What the task asks:
Rewrite everything from the line containing "Viewport: 187px width, 178px" down to the line containing "pos(166,89)", changing "icon" to "button" and leaving all else as it is.

Data for the task:
..........

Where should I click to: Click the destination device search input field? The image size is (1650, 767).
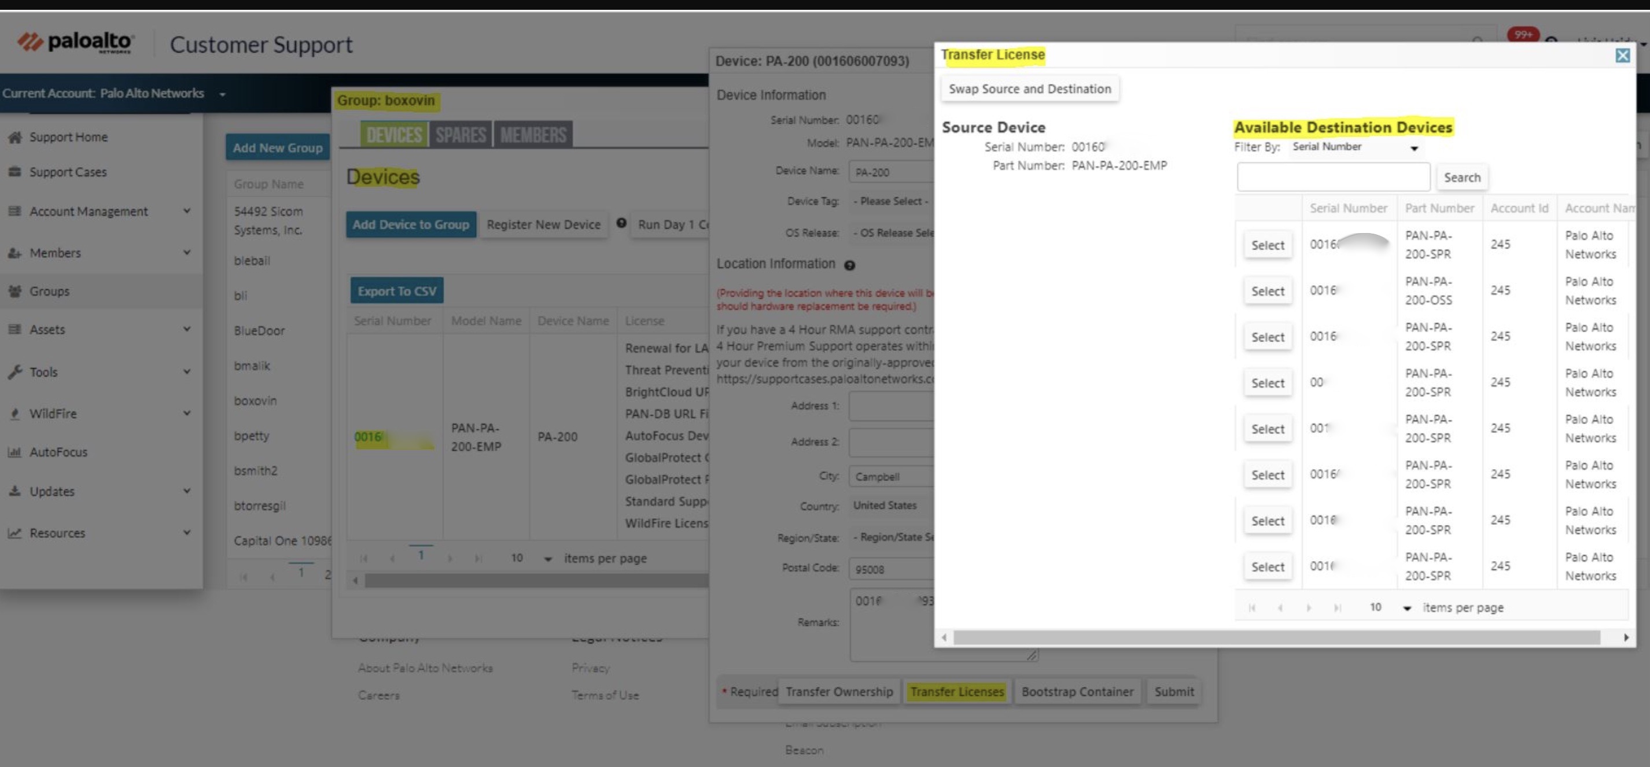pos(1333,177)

..........

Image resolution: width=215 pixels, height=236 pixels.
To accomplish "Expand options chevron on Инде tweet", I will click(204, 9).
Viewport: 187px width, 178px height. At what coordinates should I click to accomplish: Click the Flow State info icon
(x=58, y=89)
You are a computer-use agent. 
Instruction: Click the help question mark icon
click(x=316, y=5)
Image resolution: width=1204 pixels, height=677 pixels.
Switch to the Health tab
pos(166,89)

..........

The completed task:
Viewport: 187px width, 178px height. At what coordinates should I click to accomplish: Click the Flow State info button
(x=58, y=89)
You are a computer-use agent. 
Instruction: Click the help question mark button
click(x=316, y=5)
Image resolution: width=1204 pixels, height=677 pixels.
Switch to the Health tab
pos(166,89)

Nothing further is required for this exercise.